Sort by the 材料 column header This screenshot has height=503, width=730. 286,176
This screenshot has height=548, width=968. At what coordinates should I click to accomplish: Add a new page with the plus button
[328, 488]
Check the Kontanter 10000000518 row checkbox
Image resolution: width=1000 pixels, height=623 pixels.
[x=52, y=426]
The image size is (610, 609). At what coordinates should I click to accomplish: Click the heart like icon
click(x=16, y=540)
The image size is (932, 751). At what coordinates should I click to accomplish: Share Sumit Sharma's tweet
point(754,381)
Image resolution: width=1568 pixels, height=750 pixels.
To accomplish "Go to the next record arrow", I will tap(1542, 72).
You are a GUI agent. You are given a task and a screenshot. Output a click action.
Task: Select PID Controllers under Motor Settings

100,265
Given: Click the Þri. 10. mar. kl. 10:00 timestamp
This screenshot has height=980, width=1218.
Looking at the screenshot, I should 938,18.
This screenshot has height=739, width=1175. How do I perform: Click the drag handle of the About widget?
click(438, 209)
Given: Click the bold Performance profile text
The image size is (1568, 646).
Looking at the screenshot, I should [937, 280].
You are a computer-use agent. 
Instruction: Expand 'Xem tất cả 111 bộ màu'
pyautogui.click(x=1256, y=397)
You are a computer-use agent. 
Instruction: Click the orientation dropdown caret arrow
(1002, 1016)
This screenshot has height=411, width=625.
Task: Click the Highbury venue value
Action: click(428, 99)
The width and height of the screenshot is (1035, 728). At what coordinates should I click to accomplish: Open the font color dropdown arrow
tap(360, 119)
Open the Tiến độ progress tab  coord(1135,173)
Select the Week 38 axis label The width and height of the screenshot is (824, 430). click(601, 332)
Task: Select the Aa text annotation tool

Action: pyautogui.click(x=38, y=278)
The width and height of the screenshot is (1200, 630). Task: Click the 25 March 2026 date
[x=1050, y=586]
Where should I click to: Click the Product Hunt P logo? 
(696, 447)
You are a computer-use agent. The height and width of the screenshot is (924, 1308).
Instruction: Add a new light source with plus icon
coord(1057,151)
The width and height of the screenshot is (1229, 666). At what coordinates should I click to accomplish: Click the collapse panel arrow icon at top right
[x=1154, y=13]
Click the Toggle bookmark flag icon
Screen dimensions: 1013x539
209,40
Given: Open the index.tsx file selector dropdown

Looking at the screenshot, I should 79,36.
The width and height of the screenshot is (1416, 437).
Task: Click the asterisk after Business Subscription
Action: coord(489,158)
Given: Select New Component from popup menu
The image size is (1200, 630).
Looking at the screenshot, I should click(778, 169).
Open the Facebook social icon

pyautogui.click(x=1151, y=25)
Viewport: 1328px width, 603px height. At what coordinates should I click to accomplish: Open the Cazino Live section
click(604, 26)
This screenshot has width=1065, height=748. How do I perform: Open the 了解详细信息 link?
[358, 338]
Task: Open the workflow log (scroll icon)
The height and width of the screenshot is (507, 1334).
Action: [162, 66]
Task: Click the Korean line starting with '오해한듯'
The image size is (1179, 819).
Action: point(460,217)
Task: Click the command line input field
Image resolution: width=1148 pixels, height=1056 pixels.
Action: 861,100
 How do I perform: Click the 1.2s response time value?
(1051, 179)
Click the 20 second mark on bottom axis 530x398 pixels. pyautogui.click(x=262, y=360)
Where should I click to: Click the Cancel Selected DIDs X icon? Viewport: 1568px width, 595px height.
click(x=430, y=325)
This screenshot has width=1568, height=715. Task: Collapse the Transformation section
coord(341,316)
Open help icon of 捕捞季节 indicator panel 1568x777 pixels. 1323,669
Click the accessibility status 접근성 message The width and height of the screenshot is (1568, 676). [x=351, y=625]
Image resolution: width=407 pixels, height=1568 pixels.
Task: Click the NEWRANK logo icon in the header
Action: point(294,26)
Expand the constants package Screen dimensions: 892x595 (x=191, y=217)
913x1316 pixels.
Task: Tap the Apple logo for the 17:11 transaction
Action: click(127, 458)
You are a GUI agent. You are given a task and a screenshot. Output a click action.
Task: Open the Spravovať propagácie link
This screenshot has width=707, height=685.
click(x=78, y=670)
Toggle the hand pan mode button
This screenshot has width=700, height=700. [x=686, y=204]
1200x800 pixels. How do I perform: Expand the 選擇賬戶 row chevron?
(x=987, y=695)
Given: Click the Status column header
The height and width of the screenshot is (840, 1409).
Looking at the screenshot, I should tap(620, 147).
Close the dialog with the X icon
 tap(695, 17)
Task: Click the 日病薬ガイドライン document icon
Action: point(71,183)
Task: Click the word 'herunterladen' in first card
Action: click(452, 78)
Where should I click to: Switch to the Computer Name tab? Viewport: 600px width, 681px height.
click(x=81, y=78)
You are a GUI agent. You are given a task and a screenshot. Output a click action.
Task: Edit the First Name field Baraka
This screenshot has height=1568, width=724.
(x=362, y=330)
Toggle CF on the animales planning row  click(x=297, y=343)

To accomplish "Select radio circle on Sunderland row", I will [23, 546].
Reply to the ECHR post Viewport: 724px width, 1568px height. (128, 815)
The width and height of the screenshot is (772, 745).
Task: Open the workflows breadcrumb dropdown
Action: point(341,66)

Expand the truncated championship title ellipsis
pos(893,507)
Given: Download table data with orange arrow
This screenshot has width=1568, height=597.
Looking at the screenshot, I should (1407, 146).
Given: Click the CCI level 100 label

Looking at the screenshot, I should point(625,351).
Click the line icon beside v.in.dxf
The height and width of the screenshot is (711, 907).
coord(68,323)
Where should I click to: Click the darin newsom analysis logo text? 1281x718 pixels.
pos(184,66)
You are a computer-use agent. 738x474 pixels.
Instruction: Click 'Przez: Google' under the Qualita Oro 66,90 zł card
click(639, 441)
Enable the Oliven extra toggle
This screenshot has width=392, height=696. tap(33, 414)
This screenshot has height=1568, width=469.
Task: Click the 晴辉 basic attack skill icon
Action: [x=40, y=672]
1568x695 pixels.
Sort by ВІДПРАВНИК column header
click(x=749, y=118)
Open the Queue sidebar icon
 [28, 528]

┄┄┄┄┄┄┄┄┄┄

§ Problem to work on: Set down exactly the lines above that run from the start of the listing to the line with "Check the Kontanter 10000000518 row checkbox". Leave out every later line.

§ Answer box:
Sort by the 材料 column header This screenshot has height=503, width=730. 286,176
This screenshot has height=548, width=968. At what coordinates should I click to accomplish: Add a new page with the plus button
[328, 488]
Check the Kontanter 10000000518 row checkbox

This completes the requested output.